Khalid Jarrar: Yeeeesssir!

Commando-Professor: What in the H*LL is wrong with your brother??!! Is he INSANE?

Khalid Jarrar: Yeeeesssir!


TODAY'S RECOMMENDED READING: Zeyad begins penning a thorough analysis of the role of tribes in Iraq in particular and the Middle East in general. Do NOT miss this.

Whenever the tribal influence diminishes over a few centuries and
civilisation slowly flourishes again, a new wave of fresh desert tribes moves to the area and disrupts the process all over again.


If you would like a comparison on the same subject, check out Riverbend's blog about Sheikhs and Tribes


SCREW THE FRENCH UPDATE: Erik of No Pasaran! goes to a rally in Paris over the weekend holding a sign that reads, Sometimes the Cowboy is Right The protestors attacked him and the police dragged him away for disturbing the peace.
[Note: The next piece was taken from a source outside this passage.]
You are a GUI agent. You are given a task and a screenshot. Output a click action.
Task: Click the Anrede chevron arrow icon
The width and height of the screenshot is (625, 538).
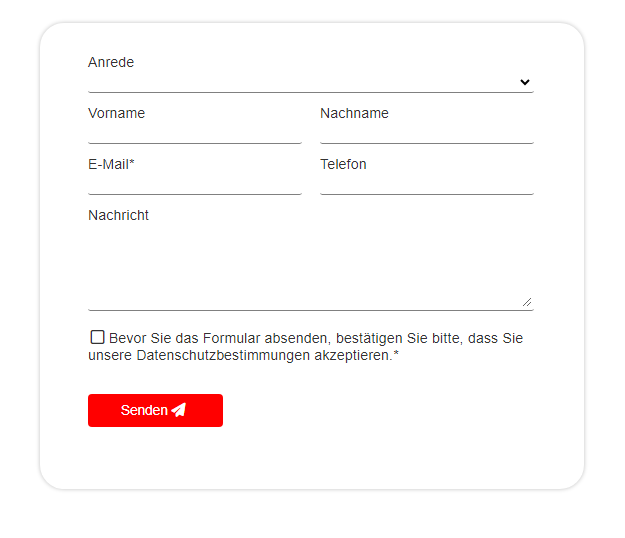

I sh*t you NOT. BTW, David Kaspar runs a great weblog out of Germany called Medienkritik.

Check out these photos from No Pasaran!

NEW NITWIT ALERT: Raed "Boozehead" Jarrar clips in an email from a French Chick, Claire, just another Nitwit that tags along with Raed.

OK Europe has been liberated from evil once, but history doesn't repeat itself (oh my god, I am quoting Chirac now, I should really do something) 'as the beloved president said, long live for him'.

Learn to count, Claire.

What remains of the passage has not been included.